▶ **Task**:
Below are records; reproduce exactly the lines from the one that has "Información corporativa (175, 2460)" through the one that has "[Logo El Desmarque] (136, 2355)", ends included, and nothing more.
_____
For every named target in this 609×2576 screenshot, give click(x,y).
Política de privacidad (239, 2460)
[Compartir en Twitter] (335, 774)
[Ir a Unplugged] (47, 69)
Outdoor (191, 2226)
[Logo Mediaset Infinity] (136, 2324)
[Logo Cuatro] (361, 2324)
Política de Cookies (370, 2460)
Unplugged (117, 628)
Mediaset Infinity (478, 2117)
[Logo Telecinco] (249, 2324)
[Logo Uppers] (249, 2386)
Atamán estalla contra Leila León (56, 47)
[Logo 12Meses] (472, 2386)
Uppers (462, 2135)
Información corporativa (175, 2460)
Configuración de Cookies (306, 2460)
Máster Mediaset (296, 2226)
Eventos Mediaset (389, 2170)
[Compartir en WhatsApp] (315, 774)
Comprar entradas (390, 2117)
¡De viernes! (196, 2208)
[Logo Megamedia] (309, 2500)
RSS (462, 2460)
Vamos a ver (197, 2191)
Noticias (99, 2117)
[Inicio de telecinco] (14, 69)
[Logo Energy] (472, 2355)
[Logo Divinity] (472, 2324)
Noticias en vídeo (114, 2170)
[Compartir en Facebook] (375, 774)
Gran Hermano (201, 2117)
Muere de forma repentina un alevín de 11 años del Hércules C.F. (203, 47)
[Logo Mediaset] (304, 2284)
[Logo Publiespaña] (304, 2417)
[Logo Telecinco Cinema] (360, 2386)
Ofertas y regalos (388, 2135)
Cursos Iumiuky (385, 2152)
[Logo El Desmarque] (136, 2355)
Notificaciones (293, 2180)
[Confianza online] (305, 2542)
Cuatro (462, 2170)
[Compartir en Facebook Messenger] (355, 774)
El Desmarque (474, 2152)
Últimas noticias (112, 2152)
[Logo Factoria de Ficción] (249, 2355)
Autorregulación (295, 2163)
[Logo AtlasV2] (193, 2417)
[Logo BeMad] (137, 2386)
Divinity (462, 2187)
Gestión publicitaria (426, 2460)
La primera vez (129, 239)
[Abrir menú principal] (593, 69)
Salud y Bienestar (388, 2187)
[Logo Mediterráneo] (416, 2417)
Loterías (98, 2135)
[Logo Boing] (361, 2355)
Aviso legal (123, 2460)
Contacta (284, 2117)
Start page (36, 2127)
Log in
_____
▶ **Written solution**:
Información corporativa (175, 2460)
Configuración de Cookies (306, 2460)
Máster Mediaset (296, 2226)
Eventos Mediaset (389, 2170)
[Compartir en WhatsApp] (315, 774)
Comprar entradas (390, 2117)
¡De viernes! (196, 2208)
[Logo Megamedia] (309, 2500)
RSS (462, 2460)
Vamos a ver (197, 2191)
Noticias (99, 2117)
[Inicio de telecinco] (14, 69)
[Logo Energy] (472, 2355)
[Logo Divinity] (472, 2324)
Noticias en vídeo (114, 2170)
[Compartir en Facebook] (375, 774)
Gran Hermano (201, 2117)
Muere de forma repentina un alevín de 11 años del Hércules C.F. (203, 47)
[Logo Mediaset] (304, 2284)
[Logo Publiespaña] (304, 2417)
[Logo Telecinco Cinema] (360, 2386)
Ofertas y regalos (388, 2135)
Cursos Iumiuky (385, 2152)
[Logo El Desmarque] (136, 2355)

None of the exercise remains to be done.